Gelungener Start ins musikalische 2026

von Redaktion

Musik zum Träumen und Geschichten zum Schmunzeln beim Priener Neujahrskonzert

Prien – „Auf zu neuen Sternen“ – mit diesem Konzertmarsch und der Begrüßung durch Vorstand Stefan Hackenberg eröffnete die Priener Blaskapelle das traditionelle Neujahrskonzert im König-Ludwig-Saal.

Tradition hat auch eine kurze Neujahrsansprache des Bürgermeisters. „Der Jahresbeginn ist immer ein besonderer Moment. Er gibt uns Gelegenheit, kurz innezuhalten, zurückzublicken auf das, was wir gemeinsam erreicht haben, und zugleich nach vorne zu schauen auf das, was vor uns liegt“, so Bürgermeister Andreas Friedrich. Zum Erreichten gehören unter anderem das Kinderhaus Wildenwart, das zusammen mit der Gemeinde Frasdorf realisiert wurde, Verbesserungen in Verkehrssicherheit und Infrastruktur sowie Beiträge zur Energieeffizienz und Nachhaltigkeit wie die neue LED-Sportplatzbeleuchtung. Im neuen Jahr, so Friedrich, stünden neue wichtige Aufgaben zur Umsetzung an, wie die Ortsumfahrung Prutdorf, die sich schon im Bau befindet. Ein weiterer Schritt zur geplanten Seewasserwärmepumpe am Prienavera steht an. Ein neues Gebäude für Feuerwehr und Wertstoffhof soll die Abläufe für die Bürger reibungsloser gestalten.

Hoffnung auf Gesundheit
und Zusammenhalt

„Ein neues Jahr bringt immer Hoffnung mit sich – Hoffnung auf Gesundheit und Zusammenhalt“, so der Bürgermeister. Gerade in bewegten Zeiten seien solche Momente der Besinnung und des Miteinanders von großer Bedeutung. Mit dem Dank an die Musiker der Blaskapelle, die ein Beispiel für ehrenamtliches Engagement in der Gemeinde sind und dem Hinweis auf die Bedeutung der Musik, die Menschen verbindet und Momente der Freude schafft, wünschte Friedrich allen ein gutes neues Jahr, Zuversicht, Kraft, Zusammenhalt und viele glückliche Momente. Für diese sorgte sofort im Anschluss die Priener Blaskapelle mit zwei schwungvollen Polkas. Danach gab es reichlich Musik zum Träumen. Unter der Leitung von Dirigent Karl-Wilhelm Hultsch begeisterte die Blaskapelle dem Konzertwerk Ungarische „Fanatasie Nr. 3“ aus der Feder von Gustav Lotterer. Bei einem Solostück für Flügelhorn glänzte Michael Hefter. Und nach dem Konzertmarsch „Salemonia“ folgte der musikalische Höhepunkt.

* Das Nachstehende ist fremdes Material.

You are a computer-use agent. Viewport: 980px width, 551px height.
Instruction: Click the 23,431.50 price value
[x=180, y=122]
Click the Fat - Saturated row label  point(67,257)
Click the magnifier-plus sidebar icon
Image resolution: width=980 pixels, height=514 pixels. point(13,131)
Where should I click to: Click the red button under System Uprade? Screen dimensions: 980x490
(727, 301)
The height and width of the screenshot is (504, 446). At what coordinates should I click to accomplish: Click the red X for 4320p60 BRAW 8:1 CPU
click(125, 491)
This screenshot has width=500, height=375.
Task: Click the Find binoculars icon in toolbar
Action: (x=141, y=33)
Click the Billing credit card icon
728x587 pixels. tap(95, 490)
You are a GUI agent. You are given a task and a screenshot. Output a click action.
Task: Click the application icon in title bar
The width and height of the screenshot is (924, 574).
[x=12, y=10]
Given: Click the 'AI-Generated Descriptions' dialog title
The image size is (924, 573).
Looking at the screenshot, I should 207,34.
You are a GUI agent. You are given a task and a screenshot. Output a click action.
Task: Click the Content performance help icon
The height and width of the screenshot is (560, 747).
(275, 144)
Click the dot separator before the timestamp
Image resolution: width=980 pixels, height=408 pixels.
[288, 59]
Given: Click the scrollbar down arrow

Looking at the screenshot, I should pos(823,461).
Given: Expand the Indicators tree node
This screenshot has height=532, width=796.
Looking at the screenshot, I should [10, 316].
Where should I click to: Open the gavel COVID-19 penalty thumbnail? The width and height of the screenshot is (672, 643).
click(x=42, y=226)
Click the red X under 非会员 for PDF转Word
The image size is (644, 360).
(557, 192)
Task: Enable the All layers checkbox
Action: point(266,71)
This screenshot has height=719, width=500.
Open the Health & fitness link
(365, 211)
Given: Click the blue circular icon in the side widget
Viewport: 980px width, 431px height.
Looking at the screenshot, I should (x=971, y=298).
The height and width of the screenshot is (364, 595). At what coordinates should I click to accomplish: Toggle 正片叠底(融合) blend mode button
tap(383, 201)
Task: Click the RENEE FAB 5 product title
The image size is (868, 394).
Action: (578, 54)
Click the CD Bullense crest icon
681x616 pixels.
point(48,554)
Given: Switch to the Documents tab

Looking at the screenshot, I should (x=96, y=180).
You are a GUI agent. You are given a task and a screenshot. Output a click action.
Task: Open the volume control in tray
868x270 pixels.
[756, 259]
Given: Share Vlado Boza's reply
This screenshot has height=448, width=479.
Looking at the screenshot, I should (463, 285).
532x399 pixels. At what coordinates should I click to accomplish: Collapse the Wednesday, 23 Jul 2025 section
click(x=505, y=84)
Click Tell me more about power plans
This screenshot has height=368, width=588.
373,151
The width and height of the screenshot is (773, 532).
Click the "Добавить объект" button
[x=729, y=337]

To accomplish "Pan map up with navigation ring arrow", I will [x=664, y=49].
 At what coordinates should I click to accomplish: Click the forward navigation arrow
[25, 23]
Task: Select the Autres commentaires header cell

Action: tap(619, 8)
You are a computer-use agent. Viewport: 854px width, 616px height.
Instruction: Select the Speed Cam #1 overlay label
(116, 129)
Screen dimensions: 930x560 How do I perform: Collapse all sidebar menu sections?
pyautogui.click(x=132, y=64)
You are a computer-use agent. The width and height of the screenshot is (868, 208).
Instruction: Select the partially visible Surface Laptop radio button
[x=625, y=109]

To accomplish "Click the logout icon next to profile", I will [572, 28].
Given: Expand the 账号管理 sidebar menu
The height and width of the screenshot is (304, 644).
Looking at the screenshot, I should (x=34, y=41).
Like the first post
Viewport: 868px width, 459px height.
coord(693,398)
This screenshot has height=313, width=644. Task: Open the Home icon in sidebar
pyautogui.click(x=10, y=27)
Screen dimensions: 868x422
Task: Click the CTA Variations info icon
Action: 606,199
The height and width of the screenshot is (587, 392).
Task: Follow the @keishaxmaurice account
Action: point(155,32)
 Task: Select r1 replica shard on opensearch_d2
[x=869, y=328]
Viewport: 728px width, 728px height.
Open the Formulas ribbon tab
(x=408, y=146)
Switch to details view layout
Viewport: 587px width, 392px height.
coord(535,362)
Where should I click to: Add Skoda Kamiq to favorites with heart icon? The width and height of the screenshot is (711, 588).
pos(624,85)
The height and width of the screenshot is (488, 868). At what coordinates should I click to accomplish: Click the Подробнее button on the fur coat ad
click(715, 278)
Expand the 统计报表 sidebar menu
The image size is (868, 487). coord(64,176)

Mit der für Blasorchester arrangierten Version des Musicals „Phantom der Oper“ entführte die Blaskapelle die Zuhörer ins Paris der 1870er-Jahre. Dafür gab es rauschenden Beifall und auch Martin Gryck, stellvertretender Vorsitzender des Musikbunds Ober- und Niederbayern, war beeindruckt von den Leistungen der Priener Blasmusiker.

Durch das Programm führte Martin Obermüller informativ und humorvoll. Erst hatte er ein fränkisches Weihnachtslied zum Amüsement der Zuhörer in ein oberbayerisches Gstanzl übertragen. Später ging es um die Frage, warum man bei einer Wegbeschreibung mit mal „aufi“ mal „obi“, „eini“, „aussi“„umi“, „herent“ und „drent“ die Orientierung verliert. Die Lacher auf seiner Seite hatte Obermüller auch bei der Erzählung, wie der Papa seinem kleinen Sohn anschaulich Politik erklärt. Und zum Schluss zitierte er aus einem möglichen Zeitungsartikel, hätte sich die Weihnachtsgeschichte heutzutage ereignet. Das aufgefundene Baby wäre ein Fall für das Sozialamt, der Ehestatus der Eltern ungeklärt, drei Ausländer mit unbekannten Chemikalien wären verhaftet worden und wegen Wahnvorstellungen von Hirten wären offensichtlich Drogen im Spiel gewesen.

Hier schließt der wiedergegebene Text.